## Task to complete
Copy every line below exactly.

## Source data
------------------------------------------------------------------------

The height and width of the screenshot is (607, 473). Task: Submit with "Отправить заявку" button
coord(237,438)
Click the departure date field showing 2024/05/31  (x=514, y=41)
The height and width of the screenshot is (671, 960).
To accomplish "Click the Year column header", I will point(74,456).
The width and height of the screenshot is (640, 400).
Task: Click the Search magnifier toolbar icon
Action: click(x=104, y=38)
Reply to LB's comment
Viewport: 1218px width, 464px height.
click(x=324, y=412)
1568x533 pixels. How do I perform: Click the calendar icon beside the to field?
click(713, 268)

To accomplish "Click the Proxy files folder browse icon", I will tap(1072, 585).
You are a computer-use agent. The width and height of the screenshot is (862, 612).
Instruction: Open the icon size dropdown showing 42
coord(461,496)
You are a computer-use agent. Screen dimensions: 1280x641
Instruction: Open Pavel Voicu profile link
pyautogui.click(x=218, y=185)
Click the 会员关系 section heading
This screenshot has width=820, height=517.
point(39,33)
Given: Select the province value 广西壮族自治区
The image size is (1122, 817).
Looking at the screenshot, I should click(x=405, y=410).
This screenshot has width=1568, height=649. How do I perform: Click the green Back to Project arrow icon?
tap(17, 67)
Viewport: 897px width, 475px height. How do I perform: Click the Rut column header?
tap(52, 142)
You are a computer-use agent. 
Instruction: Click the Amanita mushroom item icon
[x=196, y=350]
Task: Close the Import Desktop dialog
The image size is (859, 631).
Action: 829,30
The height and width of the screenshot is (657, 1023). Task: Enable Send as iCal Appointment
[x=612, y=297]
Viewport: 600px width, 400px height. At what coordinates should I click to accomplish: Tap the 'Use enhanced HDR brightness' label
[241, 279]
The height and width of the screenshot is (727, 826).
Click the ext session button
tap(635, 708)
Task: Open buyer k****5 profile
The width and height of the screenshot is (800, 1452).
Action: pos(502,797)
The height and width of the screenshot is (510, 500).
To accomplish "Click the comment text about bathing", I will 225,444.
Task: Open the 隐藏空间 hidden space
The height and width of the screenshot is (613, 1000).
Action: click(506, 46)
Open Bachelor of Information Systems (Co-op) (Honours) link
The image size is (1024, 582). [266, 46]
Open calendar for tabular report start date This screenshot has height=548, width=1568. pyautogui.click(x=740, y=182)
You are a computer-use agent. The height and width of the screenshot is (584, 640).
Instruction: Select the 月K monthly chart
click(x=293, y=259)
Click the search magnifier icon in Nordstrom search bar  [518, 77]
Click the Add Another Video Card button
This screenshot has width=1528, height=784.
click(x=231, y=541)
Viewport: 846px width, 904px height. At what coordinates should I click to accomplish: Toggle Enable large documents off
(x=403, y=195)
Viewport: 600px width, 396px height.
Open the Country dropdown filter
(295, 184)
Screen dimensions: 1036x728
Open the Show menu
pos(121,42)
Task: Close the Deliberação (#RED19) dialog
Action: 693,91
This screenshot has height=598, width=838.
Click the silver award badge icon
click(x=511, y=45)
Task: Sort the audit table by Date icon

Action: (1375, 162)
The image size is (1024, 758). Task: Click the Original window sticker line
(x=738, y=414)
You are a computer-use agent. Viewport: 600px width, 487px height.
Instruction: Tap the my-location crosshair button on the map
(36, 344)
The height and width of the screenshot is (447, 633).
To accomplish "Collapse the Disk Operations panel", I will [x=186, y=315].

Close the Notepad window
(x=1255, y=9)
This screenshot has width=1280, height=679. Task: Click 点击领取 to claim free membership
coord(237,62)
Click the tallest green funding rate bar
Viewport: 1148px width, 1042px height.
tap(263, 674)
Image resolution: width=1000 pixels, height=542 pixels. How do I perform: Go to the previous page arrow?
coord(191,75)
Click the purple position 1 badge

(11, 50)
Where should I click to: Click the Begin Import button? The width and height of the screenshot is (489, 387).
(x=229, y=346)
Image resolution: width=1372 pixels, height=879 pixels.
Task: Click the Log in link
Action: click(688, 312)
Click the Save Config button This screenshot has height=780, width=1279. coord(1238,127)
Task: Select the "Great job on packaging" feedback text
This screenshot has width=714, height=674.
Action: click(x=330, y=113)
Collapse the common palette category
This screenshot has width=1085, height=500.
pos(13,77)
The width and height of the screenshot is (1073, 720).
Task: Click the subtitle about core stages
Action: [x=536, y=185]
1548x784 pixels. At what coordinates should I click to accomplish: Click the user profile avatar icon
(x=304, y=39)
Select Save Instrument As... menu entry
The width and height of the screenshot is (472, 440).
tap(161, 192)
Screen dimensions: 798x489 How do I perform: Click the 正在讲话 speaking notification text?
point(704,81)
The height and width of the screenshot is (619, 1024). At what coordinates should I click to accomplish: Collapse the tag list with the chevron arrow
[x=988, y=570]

------------------------------------------------------------------------

## Task answer
The height and width of the screenshot is (607, 473). Task: Submit with "Отправить заявку" button
coord(237,438)
Click the departure date field showing 2024/05/31  (x=514, y=41)
The height and width of the screenshot is (671, 960).
To accomplish "Click the Year column header", I will point(74,456).
The width and height of the screenshot is (640, 400).
Task: Click the Search magnifier toolbar icon
Action: click(x=104, y=38)
Reply to LB's comment
Viewport: 1218px width, 464px height.
click(x=324, y=412)
1568x533 pixels. How do I perform: Click the calendar icon beside the to field?
click(713, 268)

To accomplish "Click the Proxy files folder browse icon", I will tap(1072, 585).
You are a computer-use agent. The width and height of the screenshot is (862, 612).
Instruction: Open the icon size dropdown showing 42
coord(461,496)
You are a computer-use agent. Screen dimensions: 1280x641
Instruction: Open Pavel Voicu profile link
pyautogui.click(x=218, y=185)
Click the 会员关系 section heading
This screenshot has width=820, height=517.
point(39,33)
Given: Select the province value 广西壮族自治区
The image size is (1122, 817).
Looking at the screenshot, I should click(x=405, y=410).
This screenshot has width=1568, height=649. How do I perform: Click the green Back to Project arrow icon?
tap(17, 67)
Viewport: 897px width, 475px height. How do I perform: Click the Rut column header?
tap(52, 142)
You are a computer-use agent. 
Instruction: Click the Amanita mushroom item icon
[x=196, y=350]
Task: Close the Import Desktop dialog
The image size is (859, 631).
Action: 829,30
The height and width of the screenshot is (657, 1023). Task: Enable Send as iCal Appointment
[x=612, y=297]
Viewport: 600px width, 400px height. At what coordinates should I click to accomplish: Tap the 'Use enhanced HDR brightness' label
[241, 279]
The height and width of the screenshot is (727, 826).
Click the ext session button
tap(635, 708)
Task: Open buyer k****5 profile
The width and height of the screenshot is (800, 1452).
Action: pos(502,797)
The height and width of the screenshot is (510, 500).
To accomplish "Click the comment text about bathing", I will 225,444.
Task: Open the 隐藏空间 hidden space
The height and width of the screenshot is (613, 1000).
Action: click(506, 46)
Open Bachelor of Information Systems (Co-op) (Honours) link
The image size is (1024, 582). [266, 46]
Open calendar for tabular report start date This screenshot has height=548, width=1568. pyautogui.click(x=740, y=182)
You are a computer-use agent. The height and width of the screenshot is (584, 640).
Instruction: Select the 月K monthly chart
click(x=293, y=259)
Click the search magnifier icon in Nordstrom search bar  [518, 77]
Click the Add Another Video Card button
This screenshot has width=1528, height=784.
click(x=231, y=541)
Viewport: 846px width, 904px height. At what coordinates should I click to accomplish: Toggle Enable large documents off
(x=403, y=195)
Viewport: 600px width, 396px height.
Open the Country dropdown filter
(295, 184)
Screen dimensions: 1036x728
Open the Show menu
pos(121,42)
Task: Close the Deliberação (#RED19) dialog
Action: 693,91
This screenshot has height=598, width=838.
Click the silver award badge icon
click(x=511, y=45)
Task: Sort the audit table by Date icon

Action: (1375, 162)
The image size is (1024, 758). Task: Click the Original window sticker line
(x=738, y=414)
You are a computer-use agent. Viewport: 600px width, 487px height.
Instruction: Tap the my-location crosshair button on the map
(36, 344)
The height and width of the screenshot is (447, 633).
To accomplish "Collapse the Disk Operations panel", I will [x=186, y=315].

Close the Notepad window
(x=1255, y=9)
This screenshot has width=1280, height=679. Task: Click 点击领取 to claim free membership
coord(237,62)
Click the tallest green funding rate bar
Viewport: 1148px width, 1042px height.
tap(263, 674)
Image resolution: width=1000 pixels, height=542 pixels. How do I perform: Go to the previous page arrow?
coord(191,75)
Click the purple position 1 badge

(11, 50)
Where should I click to: Click the Begin Import button? The width and height of the screenshot is (489, 387).
(x=229, y=346)
Image resolution: width=1372 pixels, height=879 pixels.
Task: Click the Log in link
Action: click(688, 312)
Click the Save Config button This screenshot has height=780, width=1279. coord(1238,127)
Task: Select the "Great job on packaging" feedback text
This screenshot has width=714, height=674.
Action: click(x=330, y=113)
Collapse the common palette category
This screenshot has width=1085, height=500.
pos(13,77)
The width and height of the screenshot is (1073, 720).
Task: Click the subtitle about core stages
Action: [x=536, y=185]
1548x784 pixels. At what coordinates should I click to accomplish: Click the user profile avatar icon
(x=304, y=39)
Select Save Instrument As... menu entry
The width and height of the screenshot is (472, 440).
tap(161, 192)
Screen dimensions: 798x489 How do I perform: Click the 正在讲话 speaking notification text?
point(704,81)
The height and width of the screenshot is (619, 1024). At what coordinates should I click to accomplish: Collapse the tag list with the chevron arrow
[x=988, y=570]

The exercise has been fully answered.